Fenelon's Butchers, Stillorgan
Fenelon's of Stillorgan was the first butcher shop in the first shopping centre in Ireland in 1966 and is still going strong.
Opened by Larry Fenelon, who says butchers thought he was mad to be paying the rental price asked at the time, it continues to be a destination store. The shop has been renovated several times, most recently in 2011, and Clif Lenehan says: "You have to keep updating your business to stay fresh".Fenelon's won the ACBI Star Shop of the Year Award in September 2011 and Clif says his "hard work has paid off ". "We look closely at what our customers want and respond accordingly," says Clif. "Listening to your customer is probably the most important thing you can do, what you learn is invaluable to your business." "Winning the Shop of the Year Award has been great for our profile, but even taking part shows the customer that we are serious about quality and about customer service."
Are you being served?
Added value products are a big seller in Fenelon's and started on a seasonal basis with BBQ products about 20 years ago. Then, new products were introduced one by one, and now a range of added value products are available. Clif says customers appreciate having products prepared and 'ready-to-cook' because of the time it saves them. "You have to monitor products constantly, see what is selling, what is holding back,and obviously what you are getting a margin from."Clif tries to have products that are not available anywhere else, which means work on product development is ongoing.

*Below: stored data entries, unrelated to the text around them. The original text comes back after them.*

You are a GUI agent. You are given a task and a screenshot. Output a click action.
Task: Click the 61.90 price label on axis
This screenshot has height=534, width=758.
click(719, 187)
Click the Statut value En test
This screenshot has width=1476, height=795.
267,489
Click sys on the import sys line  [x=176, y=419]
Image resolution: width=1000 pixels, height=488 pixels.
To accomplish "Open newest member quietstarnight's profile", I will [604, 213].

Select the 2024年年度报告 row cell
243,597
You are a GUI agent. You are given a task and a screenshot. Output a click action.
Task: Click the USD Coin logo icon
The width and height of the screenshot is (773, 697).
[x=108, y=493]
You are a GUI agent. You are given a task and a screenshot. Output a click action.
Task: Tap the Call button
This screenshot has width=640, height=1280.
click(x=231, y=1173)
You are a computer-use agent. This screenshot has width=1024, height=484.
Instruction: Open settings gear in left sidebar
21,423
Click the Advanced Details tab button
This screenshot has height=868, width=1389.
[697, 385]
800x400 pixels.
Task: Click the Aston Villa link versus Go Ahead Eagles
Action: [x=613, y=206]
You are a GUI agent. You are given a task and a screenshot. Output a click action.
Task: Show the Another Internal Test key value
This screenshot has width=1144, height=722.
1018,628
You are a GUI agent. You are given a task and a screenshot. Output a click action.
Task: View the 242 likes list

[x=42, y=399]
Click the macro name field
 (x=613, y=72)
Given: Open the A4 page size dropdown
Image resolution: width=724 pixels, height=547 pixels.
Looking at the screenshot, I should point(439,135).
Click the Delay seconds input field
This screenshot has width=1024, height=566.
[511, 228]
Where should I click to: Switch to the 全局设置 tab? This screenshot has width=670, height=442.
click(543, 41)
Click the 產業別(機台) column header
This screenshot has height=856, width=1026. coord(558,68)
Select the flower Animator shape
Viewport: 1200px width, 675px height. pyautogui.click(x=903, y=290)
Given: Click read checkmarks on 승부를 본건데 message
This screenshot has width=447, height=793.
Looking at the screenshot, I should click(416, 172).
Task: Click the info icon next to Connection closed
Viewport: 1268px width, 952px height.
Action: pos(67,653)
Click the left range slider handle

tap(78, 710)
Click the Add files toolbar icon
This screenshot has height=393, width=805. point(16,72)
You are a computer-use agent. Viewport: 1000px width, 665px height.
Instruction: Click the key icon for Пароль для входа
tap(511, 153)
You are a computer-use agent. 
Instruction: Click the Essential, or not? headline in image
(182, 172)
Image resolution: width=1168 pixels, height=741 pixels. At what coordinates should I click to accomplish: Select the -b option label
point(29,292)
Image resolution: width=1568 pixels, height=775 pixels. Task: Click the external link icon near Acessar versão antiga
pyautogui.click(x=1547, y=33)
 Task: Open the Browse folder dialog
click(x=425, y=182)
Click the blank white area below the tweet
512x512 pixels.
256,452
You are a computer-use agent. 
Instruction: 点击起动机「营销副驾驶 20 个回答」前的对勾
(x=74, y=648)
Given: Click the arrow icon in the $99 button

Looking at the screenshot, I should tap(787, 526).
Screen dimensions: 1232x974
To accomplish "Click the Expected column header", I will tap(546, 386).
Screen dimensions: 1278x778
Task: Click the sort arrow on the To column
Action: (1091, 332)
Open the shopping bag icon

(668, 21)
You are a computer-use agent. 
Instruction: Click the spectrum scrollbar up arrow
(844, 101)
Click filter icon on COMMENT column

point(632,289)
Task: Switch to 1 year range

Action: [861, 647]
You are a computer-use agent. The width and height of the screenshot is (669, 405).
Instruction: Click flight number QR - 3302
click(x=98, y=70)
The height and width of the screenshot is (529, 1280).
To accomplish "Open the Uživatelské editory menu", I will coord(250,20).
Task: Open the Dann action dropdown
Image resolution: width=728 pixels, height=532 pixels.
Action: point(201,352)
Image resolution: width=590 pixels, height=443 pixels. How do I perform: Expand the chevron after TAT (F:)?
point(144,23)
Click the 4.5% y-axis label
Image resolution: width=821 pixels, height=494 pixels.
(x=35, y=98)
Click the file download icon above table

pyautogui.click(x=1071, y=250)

Some of the best ideas are the simplest and sometimes come from necessity. At one time, Fenelon's had a surplus of legs of lamb and in order to move them, Clif butterflied the legs and marinated the joints in French garlic mustard. It worked so well it is a mainstay in Fenelon's and the search for new products continues. "If your customers' needs are changing, obviously the butcher's shop has to accommodate that change," says Clif.
He adds that when trying out a new product, it is important to give samples to customer in order to get their feedback.Clif thinks that oil-based marinades are best because they do not alter the colour of the meat and do not need any extra oil for cooking. While they may be a little more expensive than water-based, the quality is better and the customer knows that. Clif sources his marinades from Redbrook and Gaynor's.
When Clif took over Fenelon's in 2007, he had already been working there for 23 years, so he knew the business well. One of the first things he did was to target the younger consumer."With respect," he says, "the younger customer, with a family, is a long-term prospect as the family grows up, and, if you look after the children, when they have their own families, they will be your customers too."
A good motto
Fenelon's work hard on customer service too. A good relationship with customers is vital to success and can be best achieved by giving the best quality product, the best customer service, and the best advice on cooking and storing meat. Clif 's first boss said: "If it's not good enough for your mother, it's not good enough for anyone else," something all the staff at Fenelon's fully understands."Buy it right, cut it right, sell it right," is Clif 's motto, and it says off in loyalty and repeat business. "You have to establish a relationship of trust with your customers, and it's a foolish butcher who breaks that trust," says Clif. A fair price for a good product is a good motto. Clif doesn't buy sides of beef because these are cuts that will not sell in his store. He says that buying good quality cuts works better for his business and he does not have to worry about a build up of mince or stewing beef. "There is much more control and I can buy what I need, whenever I need it." He buys from Ballon Meats, and has been dealing with them for over 20 years. "They know what I want, the quality and spec, delivery times, and if I want anything hung for longer than usual, they will do it for me." Clif believes an essential part of a good business is a good relationship with suppliers. If they get paid regularly and on time, they are in a better position to give you the best price and the best quality.
An essential part of the shop is the fish counter. Larry Fenelon bought the fish shop next door many years ago and Clif has worked hard to make Fenelon's a destination fish shop. "We changed cabinets several times and we now have a specialist fish man looking after it." Fish accounts for 12 to 15 per cent of Clif 's overall business. In the old days of fast and abstinence, fish was a lifesaver for butchers on Wednesdays and Fridays.These days, fish is a lifestyle choice and is an excellent product for butchers. But there is no point in doing it half-heartedly, says Clif. Employ or train someone to specifically look after it. BIM (the Irish Sea Fisheries Board) can help with training and information. Have the proper equipment and recipes and, of course, buy the best quality fish you can.
In the customers' shoes
Giving the customer what they want is the mantra in Fenelon's.Meat well trimmed, without gristle, on clean trays, with price and description on the label is the standard here. "You have to make it easy for your customer to spend their money with you," says Clif. "A pleasant, clean, well-lit shop, friendly knowledgeable staff and above all, a quality product offering." Above all attention to detail is so important. The little things can let you down, like a dirty cloth or blood spills on the front of the scales. Step outside your shop and look at it as if you were a customer. Look for faults, because if there are any, your customer will spot them and customers will buy somewhere else if they are not happy with the cleanliness of your premises.
You could be losing customers without even knowing why. "Just because you have a butcher shop that is open doesn't mean customers are going to come in, you have to establish your point of difference and you have to work hard to maintain that difference," Clif concludes.